Con un processo del quale nemmeno noi ne avevamo avvertito l'importanza, l'Italia che aveva avuto il problema dell'emigrazione e dell'eccessiva natalità, e che aveva mandato i suoi figli a cercar fortuna per ogni dove, divenne l'Italia col problema dell'immigrazione extracomunitaria e della mancanza di nascite. Più ricca e più dubbiosa e poi - parlo di adesso - attanagliata dall'angoscia che domani sarà peggio, e dopodomani peggio ancora. Insieme all'Italia dovette cambiare anche la Fiera. La sua genericità accogliente, il suo voler essere insieme un grande avvenimento mercantile e una festosa kermesse popolare, non poteva reggere a uno sviluppo che aveva tra i suoi dogmi la specializzazione. Certo, ci fu nella Fiera - e, con il suo scrupolo di narratore, Barbaresi non lo tace - una fase di declino e dì incertezza. La Milano di Letizia Moratti e la nuova Fiera di Luigi Roth, avveniristica e colossale come hanno da essere queste imprese nella competizione internazionale, vogliono reagire con i fatti alla sensazione diffusa che l'economia di mercato langue, che l'iniziativa non abbia più motivo né possibilità di affermarsi, che un autunno di tristezza stia calando sul mondo sviluppato, sulla sua filosofia di vita, sulla sua cultura del bello e del nuovo. L'Expo del 2015 sarà il terminale provvisorio di questa sfida, che è epocale.

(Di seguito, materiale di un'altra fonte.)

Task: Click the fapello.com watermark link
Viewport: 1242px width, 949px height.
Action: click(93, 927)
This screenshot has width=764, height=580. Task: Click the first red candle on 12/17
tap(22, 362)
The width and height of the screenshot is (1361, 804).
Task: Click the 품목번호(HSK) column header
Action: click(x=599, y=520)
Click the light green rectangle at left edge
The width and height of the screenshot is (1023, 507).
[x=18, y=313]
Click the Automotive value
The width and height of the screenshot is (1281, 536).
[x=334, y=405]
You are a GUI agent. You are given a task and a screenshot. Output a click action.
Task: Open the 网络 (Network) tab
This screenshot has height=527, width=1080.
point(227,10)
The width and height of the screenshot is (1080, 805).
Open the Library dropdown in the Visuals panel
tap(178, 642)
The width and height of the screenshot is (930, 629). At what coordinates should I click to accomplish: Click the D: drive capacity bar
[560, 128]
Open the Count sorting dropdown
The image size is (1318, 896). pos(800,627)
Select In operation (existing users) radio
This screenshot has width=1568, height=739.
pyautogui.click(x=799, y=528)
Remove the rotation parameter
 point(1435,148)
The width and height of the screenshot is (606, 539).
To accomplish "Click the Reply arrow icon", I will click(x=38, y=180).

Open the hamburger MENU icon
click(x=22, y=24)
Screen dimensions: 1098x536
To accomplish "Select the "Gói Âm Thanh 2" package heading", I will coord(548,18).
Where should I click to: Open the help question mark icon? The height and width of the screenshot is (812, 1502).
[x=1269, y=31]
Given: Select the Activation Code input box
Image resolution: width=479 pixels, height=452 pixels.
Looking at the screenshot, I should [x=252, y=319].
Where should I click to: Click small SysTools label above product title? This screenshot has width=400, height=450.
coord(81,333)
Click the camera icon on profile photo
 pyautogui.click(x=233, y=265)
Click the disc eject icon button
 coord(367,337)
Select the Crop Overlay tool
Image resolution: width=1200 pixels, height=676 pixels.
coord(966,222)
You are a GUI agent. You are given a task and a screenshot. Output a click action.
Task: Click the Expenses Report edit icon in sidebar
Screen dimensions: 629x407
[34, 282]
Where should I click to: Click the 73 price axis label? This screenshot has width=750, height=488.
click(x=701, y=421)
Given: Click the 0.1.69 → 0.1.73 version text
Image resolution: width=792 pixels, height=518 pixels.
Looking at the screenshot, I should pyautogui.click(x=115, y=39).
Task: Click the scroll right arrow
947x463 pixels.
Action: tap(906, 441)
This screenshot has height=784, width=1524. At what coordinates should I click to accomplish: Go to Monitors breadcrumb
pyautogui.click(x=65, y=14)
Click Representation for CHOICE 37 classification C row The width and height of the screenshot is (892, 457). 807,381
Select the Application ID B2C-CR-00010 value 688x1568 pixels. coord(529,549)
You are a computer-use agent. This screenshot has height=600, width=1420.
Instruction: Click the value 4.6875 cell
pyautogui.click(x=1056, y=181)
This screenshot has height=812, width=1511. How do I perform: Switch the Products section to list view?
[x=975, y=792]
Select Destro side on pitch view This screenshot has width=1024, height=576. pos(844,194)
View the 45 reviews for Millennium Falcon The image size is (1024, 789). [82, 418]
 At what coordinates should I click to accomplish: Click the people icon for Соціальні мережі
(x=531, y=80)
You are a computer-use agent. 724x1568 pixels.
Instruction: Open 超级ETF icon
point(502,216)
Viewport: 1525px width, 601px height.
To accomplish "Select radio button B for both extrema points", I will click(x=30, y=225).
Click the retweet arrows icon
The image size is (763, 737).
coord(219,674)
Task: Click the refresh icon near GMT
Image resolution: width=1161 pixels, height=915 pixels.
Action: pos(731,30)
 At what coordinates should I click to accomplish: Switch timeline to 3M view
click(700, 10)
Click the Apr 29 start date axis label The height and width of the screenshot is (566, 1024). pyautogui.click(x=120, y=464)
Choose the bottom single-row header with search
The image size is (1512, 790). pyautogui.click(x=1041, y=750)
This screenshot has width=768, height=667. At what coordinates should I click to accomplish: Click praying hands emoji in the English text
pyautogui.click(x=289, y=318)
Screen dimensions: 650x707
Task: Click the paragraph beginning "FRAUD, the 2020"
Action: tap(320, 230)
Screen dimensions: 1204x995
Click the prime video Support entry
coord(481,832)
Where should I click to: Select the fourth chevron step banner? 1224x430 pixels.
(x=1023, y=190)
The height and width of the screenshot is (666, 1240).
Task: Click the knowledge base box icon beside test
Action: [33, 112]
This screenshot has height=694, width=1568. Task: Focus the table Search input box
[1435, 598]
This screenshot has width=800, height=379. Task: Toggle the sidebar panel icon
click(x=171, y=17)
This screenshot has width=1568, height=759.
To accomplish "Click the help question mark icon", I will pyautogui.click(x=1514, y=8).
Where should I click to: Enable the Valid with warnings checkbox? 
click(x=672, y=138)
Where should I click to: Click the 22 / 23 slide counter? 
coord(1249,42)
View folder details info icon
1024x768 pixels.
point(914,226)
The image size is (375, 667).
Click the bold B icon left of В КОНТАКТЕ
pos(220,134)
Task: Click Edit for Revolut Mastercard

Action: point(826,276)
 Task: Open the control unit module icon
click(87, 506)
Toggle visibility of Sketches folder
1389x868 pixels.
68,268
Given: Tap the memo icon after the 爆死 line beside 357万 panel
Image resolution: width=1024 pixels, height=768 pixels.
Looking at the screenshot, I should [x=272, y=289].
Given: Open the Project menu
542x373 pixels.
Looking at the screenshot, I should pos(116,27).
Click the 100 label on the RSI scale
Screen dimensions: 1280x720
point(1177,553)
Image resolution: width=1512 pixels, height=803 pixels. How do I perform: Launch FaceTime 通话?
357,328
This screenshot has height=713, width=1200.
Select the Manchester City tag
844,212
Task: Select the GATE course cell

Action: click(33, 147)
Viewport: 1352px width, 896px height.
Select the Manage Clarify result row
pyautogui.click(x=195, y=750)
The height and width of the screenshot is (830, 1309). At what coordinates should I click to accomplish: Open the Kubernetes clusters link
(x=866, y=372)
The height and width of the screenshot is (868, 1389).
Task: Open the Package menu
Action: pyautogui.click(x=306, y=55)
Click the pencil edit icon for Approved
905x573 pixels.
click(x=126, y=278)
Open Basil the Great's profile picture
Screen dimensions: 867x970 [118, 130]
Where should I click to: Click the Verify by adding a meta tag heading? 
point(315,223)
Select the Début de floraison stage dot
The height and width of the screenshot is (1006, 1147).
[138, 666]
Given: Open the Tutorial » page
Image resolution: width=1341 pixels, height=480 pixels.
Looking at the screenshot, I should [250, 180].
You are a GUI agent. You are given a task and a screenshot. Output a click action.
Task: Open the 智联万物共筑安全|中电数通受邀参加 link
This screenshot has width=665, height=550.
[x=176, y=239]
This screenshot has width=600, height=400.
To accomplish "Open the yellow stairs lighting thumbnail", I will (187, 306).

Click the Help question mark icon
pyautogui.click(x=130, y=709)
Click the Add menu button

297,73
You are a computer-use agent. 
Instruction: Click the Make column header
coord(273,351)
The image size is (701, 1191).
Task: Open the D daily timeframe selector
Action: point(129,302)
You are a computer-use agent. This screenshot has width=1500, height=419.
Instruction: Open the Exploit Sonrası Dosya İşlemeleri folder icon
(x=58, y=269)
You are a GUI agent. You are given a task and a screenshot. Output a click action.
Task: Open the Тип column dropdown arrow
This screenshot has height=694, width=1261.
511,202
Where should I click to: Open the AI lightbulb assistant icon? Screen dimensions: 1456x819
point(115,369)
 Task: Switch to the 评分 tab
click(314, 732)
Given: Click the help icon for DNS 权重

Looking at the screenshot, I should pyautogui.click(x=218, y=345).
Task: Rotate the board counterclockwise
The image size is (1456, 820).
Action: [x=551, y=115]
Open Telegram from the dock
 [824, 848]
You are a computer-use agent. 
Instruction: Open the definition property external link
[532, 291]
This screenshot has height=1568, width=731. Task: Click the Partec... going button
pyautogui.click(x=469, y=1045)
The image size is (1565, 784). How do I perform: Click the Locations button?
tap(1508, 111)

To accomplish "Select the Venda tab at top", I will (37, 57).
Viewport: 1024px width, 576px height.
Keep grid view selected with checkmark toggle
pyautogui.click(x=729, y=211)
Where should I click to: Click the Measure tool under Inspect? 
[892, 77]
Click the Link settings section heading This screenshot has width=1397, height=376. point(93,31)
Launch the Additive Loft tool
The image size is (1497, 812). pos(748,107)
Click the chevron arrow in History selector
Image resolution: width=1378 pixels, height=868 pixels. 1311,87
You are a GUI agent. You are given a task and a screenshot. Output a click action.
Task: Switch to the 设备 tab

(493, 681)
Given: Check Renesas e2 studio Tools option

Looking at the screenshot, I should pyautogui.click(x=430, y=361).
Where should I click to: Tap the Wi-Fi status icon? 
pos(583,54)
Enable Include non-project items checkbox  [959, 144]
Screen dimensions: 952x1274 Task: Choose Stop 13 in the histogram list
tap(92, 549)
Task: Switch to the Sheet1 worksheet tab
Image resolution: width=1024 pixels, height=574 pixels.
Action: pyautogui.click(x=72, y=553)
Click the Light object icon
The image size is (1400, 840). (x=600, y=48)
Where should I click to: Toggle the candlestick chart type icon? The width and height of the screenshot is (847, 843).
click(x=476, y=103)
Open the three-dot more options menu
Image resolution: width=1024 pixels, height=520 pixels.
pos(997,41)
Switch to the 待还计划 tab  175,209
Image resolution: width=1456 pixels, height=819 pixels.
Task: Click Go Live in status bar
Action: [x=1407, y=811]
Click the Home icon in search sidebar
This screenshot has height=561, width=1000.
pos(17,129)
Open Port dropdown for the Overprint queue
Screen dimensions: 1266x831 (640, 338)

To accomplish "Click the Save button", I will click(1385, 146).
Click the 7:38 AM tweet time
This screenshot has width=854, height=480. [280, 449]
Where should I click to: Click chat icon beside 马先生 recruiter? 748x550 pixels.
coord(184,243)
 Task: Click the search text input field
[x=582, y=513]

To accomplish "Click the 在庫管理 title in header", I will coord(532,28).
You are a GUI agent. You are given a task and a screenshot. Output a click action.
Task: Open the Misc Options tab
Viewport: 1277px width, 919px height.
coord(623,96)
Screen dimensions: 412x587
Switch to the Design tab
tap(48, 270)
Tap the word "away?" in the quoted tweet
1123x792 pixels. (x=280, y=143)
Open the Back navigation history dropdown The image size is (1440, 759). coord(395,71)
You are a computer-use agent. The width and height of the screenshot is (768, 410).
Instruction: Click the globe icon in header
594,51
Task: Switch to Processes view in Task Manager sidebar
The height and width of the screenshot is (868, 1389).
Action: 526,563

Altre sfide mi pare che Milano le abbia sofferte: penso a quella con Barcellona (che in Spagna ha il ruolo di Milano), donde le polemiche con «Madrid ladrona» e che, a mio avviso, ha superato l'adeguamento al nuovo in modo brillante. Milano deve rifarsi. Io sono milanese - nato a Crema ma portato a Milano a un anno di età - e sento fortemente l'orgoglio di esserlo.

Milano ha messo al vento la sua vela, quella di Massimiliano Fuksas, e raggiungerà le mete che si prefigge: nello stile dei marinai, anche se di terraferma, o dei magut che non si arrendono mai.